→ Task requirements
Copy the data below word for word, starting at the line that contains "Image resolution: width=1512" and ending at the line that contains "logo is located at coordinates (1117, 277).". Include both of those lines.

Data for locating displayed items:
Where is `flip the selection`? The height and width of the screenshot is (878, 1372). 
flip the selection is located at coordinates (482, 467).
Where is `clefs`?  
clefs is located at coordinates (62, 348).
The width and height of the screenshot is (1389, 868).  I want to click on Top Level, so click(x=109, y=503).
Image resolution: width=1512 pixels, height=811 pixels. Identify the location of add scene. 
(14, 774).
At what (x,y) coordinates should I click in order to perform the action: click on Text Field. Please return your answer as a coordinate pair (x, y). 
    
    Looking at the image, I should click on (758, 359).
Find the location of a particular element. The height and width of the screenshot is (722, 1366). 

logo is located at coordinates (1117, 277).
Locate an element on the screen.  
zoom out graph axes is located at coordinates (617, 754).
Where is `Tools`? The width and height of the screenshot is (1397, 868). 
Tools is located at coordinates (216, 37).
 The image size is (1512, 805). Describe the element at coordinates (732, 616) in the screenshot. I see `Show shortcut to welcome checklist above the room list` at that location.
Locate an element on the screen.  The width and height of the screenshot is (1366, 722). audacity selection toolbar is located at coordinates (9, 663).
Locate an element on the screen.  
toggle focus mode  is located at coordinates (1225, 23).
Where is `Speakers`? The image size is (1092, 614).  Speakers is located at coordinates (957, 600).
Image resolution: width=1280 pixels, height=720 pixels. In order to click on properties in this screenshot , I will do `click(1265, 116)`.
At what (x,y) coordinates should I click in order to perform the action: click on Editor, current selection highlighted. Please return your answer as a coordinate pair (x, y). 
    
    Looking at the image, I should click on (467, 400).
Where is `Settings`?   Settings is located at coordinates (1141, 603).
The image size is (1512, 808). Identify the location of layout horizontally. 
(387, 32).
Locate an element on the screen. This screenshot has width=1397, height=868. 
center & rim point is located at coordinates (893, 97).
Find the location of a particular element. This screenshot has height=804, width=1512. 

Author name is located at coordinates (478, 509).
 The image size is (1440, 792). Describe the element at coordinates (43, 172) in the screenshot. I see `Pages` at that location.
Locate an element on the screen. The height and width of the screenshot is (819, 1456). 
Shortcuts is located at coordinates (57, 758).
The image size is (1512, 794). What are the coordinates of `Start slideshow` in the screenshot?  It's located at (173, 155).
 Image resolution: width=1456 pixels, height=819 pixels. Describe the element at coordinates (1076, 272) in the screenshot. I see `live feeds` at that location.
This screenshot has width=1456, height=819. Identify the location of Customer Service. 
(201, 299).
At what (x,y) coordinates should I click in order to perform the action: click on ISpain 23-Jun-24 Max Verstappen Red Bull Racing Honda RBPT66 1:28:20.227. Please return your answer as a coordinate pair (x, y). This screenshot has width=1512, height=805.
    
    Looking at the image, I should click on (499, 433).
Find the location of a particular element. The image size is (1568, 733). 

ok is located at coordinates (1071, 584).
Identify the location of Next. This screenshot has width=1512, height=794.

→ Task result
Image resolution: width=1512 pixels, height=811 pixels. Identify the location of add scene. 
(14, 774).
At what (x,y) coordinates should I click in order to perform the action: click on Text Field. Please return your answer as a coordinate pair (x, y). 
    
    Looking at the image, I should click on (758, 359).
Find the location of a particular element. The height and width of the screenshot is (722, 1366). 

logo is located at coordinates (1117, 277).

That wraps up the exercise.